What the task requires:
Your answer must be an exact copy of every record below.
***** Record extracts *****
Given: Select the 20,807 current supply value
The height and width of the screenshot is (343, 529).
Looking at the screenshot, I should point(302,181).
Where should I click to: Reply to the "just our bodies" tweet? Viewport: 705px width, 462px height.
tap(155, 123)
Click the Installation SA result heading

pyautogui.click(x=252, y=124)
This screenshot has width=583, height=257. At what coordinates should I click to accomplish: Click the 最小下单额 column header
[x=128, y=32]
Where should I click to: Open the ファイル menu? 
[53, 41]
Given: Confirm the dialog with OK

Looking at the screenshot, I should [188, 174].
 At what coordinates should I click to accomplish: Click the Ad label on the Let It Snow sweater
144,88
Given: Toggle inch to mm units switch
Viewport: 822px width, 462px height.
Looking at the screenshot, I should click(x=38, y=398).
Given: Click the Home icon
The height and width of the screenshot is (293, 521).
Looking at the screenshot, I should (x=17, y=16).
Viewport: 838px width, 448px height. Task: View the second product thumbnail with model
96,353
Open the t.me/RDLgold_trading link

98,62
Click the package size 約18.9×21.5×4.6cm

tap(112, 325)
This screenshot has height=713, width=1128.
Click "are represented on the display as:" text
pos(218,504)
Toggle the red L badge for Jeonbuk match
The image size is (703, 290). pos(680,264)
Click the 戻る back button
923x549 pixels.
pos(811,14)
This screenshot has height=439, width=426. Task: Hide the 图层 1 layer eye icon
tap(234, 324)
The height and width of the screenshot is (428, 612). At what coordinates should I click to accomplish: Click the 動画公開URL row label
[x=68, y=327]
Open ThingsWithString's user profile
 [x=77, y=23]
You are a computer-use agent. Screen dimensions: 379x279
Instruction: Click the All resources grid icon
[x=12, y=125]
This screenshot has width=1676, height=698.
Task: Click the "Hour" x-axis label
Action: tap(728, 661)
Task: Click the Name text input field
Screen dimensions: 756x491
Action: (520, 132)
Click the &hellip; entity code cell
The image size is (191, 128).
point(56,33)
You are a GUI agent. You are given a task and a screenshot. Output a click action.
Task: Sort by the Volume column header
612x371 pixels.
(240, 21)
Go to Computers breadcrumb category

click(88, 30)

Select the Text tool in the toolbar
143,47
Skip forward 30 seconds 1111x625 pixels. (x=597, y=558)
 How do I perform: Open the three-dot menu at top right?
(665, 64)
*****
Final answer:
Given: Select the 20,807 current supply value
The height and width of the screenshot is (343, 529).
Looking at the screenshot, I should point(302,181).
Where should I click to: Reply to the "just our bodies" tweet? Viewport: 705px width, 462px height.
tap(155, 123)
Click the Installation SA result heading

pyautogui.click(x=252, y=124)
This screenshot has width=583, height=257. At what coordinates should I click to accomplish: Click the 最小下单额 column header
[x=128, y=32]
Where should I click to: Open the ファイル menu? 
[53, 41]
Given: Confirm the dialog with OK

Looking at the screenshot, I should [188, 174].
 At what coordinates should I click to accomplish: Click the Ad label on the Let It Snow sweater
144,88
Given: Toggle inch to mm units switch
Viewport: 822px width, 462px height.
Looking at the screenshot, I should click(x=38, y=398).
Given: Click the Home icon
The height and width of the screenshot is (293, 521).
Looking at the screenshot, I should (x=17, y=16).
Viewport: 838px width, 448px height. Task: View the second product thumbnail with model
96,353
Open the t.me/RDLgold_trading link

98,62
Click the package size 約18.9×21.5×4.6cm

tap(112, 325)
This screenshot has height=713, width=1128.
Click "are represented on the display as:" text
pos(218,504)
Toggle the red L badge for Jeonbuk match
The image size is (703, 290). pos(680,264)
Click the 戻る back button
923x549 pixels.
pos(811,14)
This screenshot has height=439, width=426. Task: Hide the 图层 1 layer eye icon
tap(234, 324)
The height and width of the screenshot is (428, 612). At what coordinates should I click to accomplish: Click the 動画公開URL row label
[x=68, y=327]
Open ThingsWithString's user profile
 [x=77, y=23]
You are a computer-use agent. Screen dimensions: 379x279
Instruction: Click the All resources grid icon
[x=12, y=125]
This screenshot has width=1676, height=698.
Task: Click the "Hour" x-axis label
Action: tap(728, 661)
Task: Click the Name text input field
Screen dimensions: 756x491
Action: (520, 132)
Click the &hellip; entity code cell
The image size is (191, 128).
point(56,33)
You are a GUI agent. You are given a task and a screenshot. Output a click action.
Task: Sort by the Volume column header
612x371 pixels.
(240, 21)
Go to Computers breadcrumb category

click(88, 30)

Select the Text tool in the toolbar
143,47
Skip forward 30 seconds 1111x625 pixels. (x=597, y=558)
 How do I perform: Open the three-dot menu at top right?
(665, 64)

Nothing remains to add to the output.